Past studies of African Americans with kidney disease associated with HIV and hypertension have shown strong associations with the altered versions of the APOL1 gene. This study provides the first association between the altered gene and severity in lupus nephritis. Other teams are exploring whether APOL1 variants drive kidney disease severity related to diabetes or hypertension.

“One theory suggests that no matter what causes original damage to the kidney,” Kimberly says, “people with these APOL1 variants have a second mechanism in place that accelerates the damage once under way.”

The study also found that in African Americans with LN possessing both APOL1 mutations, there was an acceleration of the average time from diagnosis of lupus to onset of end-stage kidney disease (four years, rather than six in those without). This two-year gap could represent an opportunity for targeted, more intensive treatment to delay onset of ESRD.

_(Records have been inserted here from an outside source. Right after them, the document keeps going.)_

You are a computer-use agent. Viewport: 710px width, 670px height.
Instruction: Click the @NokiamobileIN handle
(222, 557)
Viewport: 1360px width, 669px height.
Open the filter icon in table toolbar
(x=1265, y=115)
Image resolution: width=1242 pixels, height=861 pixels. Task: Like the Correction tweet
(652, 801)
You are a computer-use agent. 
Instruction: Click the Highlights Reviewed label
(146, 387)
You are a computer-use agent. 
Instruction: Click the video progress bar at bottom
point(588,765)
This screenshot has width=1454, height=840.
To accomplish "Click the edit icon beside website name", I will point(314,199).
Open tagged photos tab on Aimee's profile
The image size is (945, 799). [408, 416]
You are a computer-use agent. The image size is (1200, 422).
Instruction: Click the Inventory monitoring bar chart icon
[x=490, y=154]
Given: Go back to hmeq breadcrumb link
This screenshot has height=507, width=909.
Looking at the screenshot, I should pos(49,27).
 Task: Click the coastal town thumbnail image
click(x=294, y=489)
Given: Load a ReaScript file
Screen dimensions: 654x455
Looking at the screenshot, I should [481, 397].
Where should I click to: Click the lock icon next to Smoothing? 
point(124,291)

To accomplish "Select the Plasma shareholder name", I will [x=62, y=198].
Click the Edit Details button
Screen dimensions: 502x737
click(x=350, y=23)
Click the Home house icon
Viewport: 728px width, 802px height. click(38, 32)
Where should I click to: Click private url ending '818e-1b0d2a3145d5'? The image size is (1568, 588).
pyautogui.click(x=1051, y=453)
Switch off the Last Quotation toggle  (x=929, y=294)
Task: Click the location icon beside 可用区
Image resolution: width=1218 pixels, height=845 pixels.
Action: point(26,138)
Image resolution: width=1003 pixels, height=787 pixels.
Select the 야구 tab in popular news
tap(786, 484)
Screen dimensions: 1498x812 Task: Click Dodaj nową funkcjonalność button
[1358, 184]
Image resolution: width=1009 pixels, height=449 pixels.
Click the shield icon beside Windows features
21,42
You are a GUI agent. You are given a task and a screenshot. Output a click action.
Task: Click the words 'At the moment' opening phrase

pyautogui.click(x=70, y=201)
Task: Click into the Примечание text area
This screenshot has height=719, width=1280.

While we’re very excited by our results, it’s important to note that variations in the APOL1 gene explains part of this risk, but far from all of it,” says Kimberly. “There are people with lupus and severe kidney disease, but without an APOL1 risk variant in their gene code. Nonetheless, these results represent an important piece of the puzzle and will guide near-future studies that tell us more.”

Funding from the American Recovery and Reinvestment Act, commonly known as the “stimulus act,” enabled the research team to find and analyze the genetic information of 1,400 people with lupus and kidney disease, nationwide. Also pivotal was the expertise and effort of researchers from the more than 20 institutions that partnered with UAB for the study, in particular the UAB Center for Clinical and Translational Science.